On Oct 18, 2013, at 10:30 AM, Florian Weimer <[email protected]> wrote:
>> while it's true that it is worse to have a cname used to link an MX to
>> its target, it is not true that pointing a CNAME at an MX will nec'ily
>> end well. in the above example, Sendmail in its default configuration
>> will rewrite on the next hop the From: header so that it shows
>> @plus-china.l.google.com.
> 
> That's a sendmail bug.

rant probably without any useful content:

Eh. People seriously need to consider what they are saying. If you say "This is 
an alias for that domain" rewriting the message is appropriate. I'm getting 
frustrated that IETF keeps making exceptions for stupidity.

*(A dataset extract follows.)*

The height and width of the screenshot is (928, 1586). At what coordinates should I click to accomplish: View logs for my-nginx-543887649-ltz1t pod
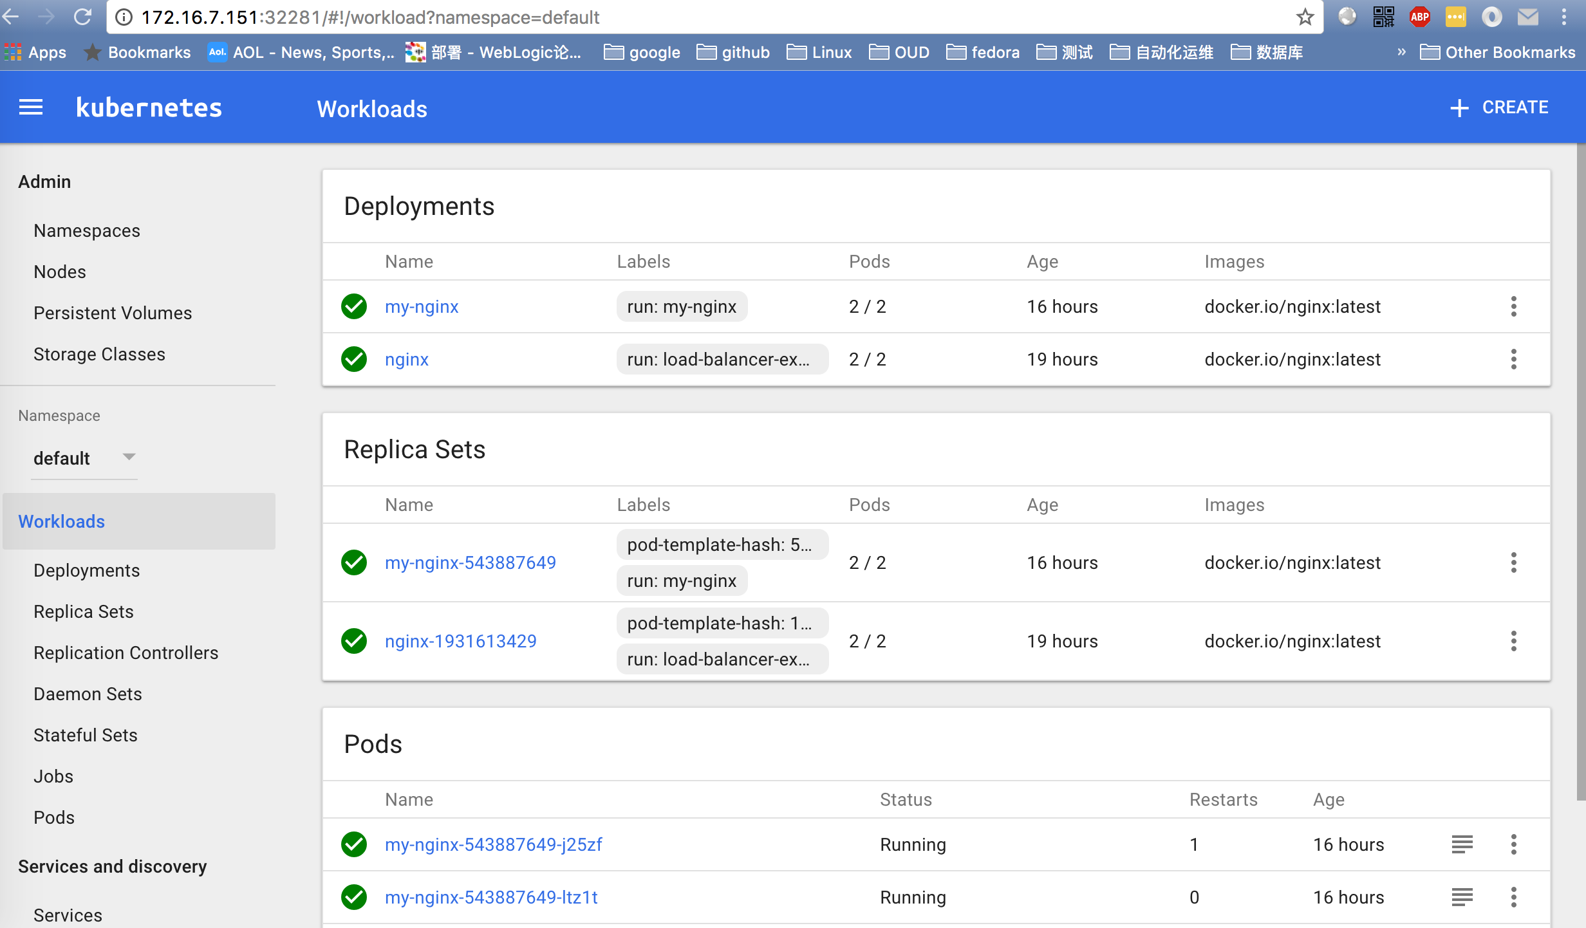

It boggles the mind how many fools keep complaining when they CNAME www to 
their base domain, and get upset when you can send mail to 
[email protected] and it reaches them. It's doing exactly what you 
said...

I didn't say anything yesterday, but the comments about "setting up resolvers 
is *HARD*" yesterday left me slamming my head against the wall. No, it's bone 
simple stupid easy. I recently went out to solve a problem where a total tech 
newbie (at a book publisher) created a very well isolated, DNSSEC-enabled 
validating resolver in 4 hours. It turns out that she did it right, and the 
problem was a broken far side, and she just needed some help proving it to 
them. If a book publisher can set up a DNSSEC validating resolver, you should 
lose your tech cred and go work at a grocery store if you can't.

We need to make stupidity hurt them, not make it easier for them to do, and 
easier for their stupidity to hurt us.

-- 
Jo Rhett
Net Consonance : net philanthropy to improve open source and internet projects.